• _WHAT THE TASK REQUIRES_:
Reproduce word for word the part of the bulrush entry that begins at the words "BULRUSH, a name" and stops after "packed male (above)".

BULRUSH, a name now generally given to _Typha latifolia_, the reed-mace or
club-rush, a plant growing in lakes, by edges of rivers and similar
localities, with a creeping underground stem, narrow, nearly flat leaves, 3
to 6 ft. long, arranged in opposite rows, and a tall stem ending in a
cylindrical spike, half to one foot long, of closely packed male (above)
and female (below) flowers. The familiar brown spike is a dense mass of
minute one-seeded fruits, each on a long hair-like stalk and covered with
long downy hairs, which render the fruits very light and readily carried by
the wind. The name bulrush is more correctly applied to _Scirpus
lacustris_, a member of a different family (Cyperaceae), a common plant in
wet places, with tall spongy, usually leafless stems, bearing a tuft of
many-flowered spikelets. The stems are used for matting, &c. The bulrush of
Scripture, associated with the hiding of Moses, was the _Papyrus_ (_q.v._),
also a member of the order Cyperaceae, which was abundant in the Nile.

• _MATERIAL PROVIDED_:
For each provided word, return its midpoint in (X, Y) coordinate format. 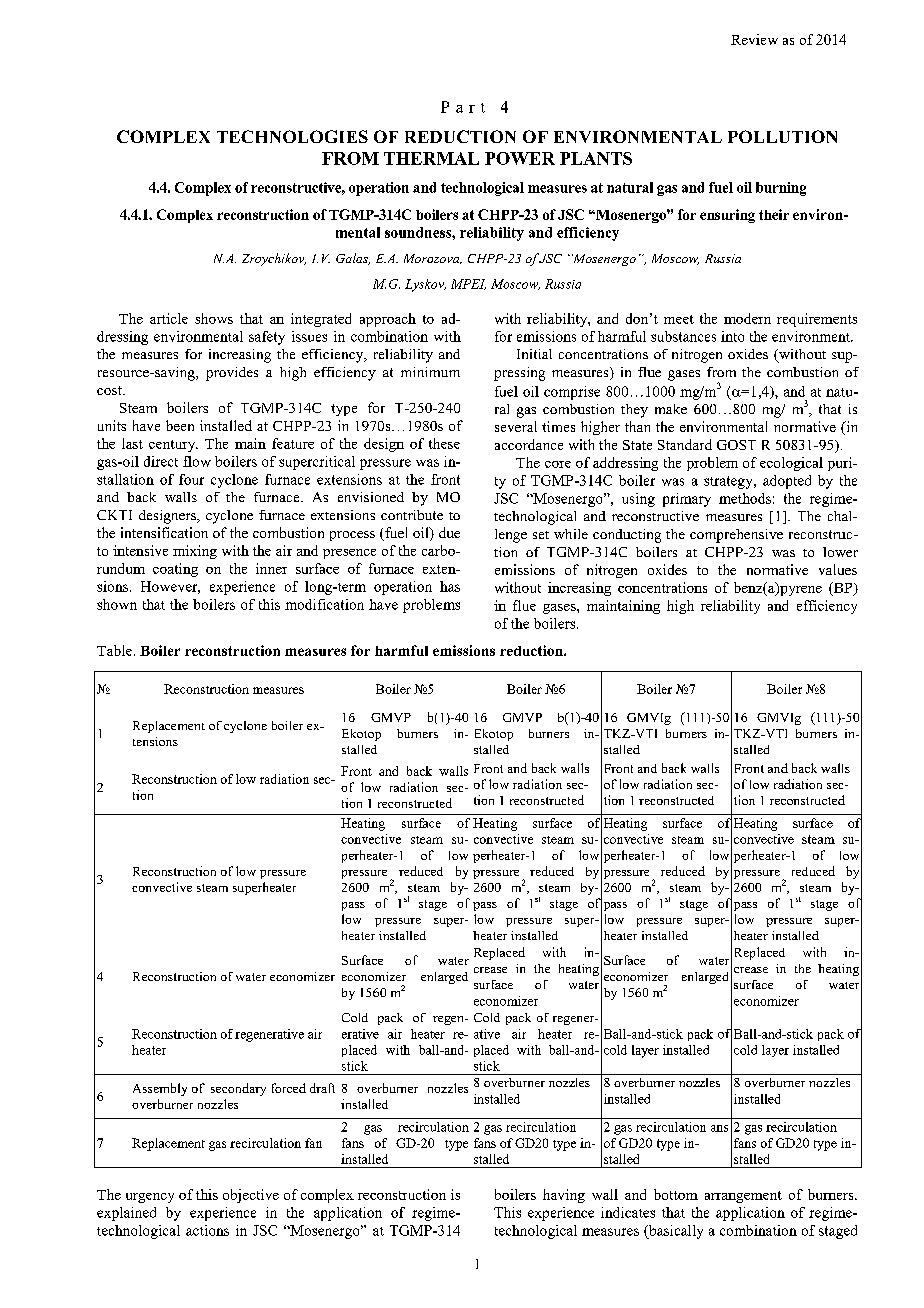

• _SOLUTION BELOW_:
BULRUSH, a name now generally given to _Typha latifolia_, the reed-mace or
club-rush, a plant growing in lakes, by edges of rivers and similar
localities, with a creeping underground stem, narrow, nearly flat leaves, 3
to 6 ft. long, arranged in opposite rows, and a tall stem ending in a
cylindrical spike, half to one foot long, of closely packed male (above)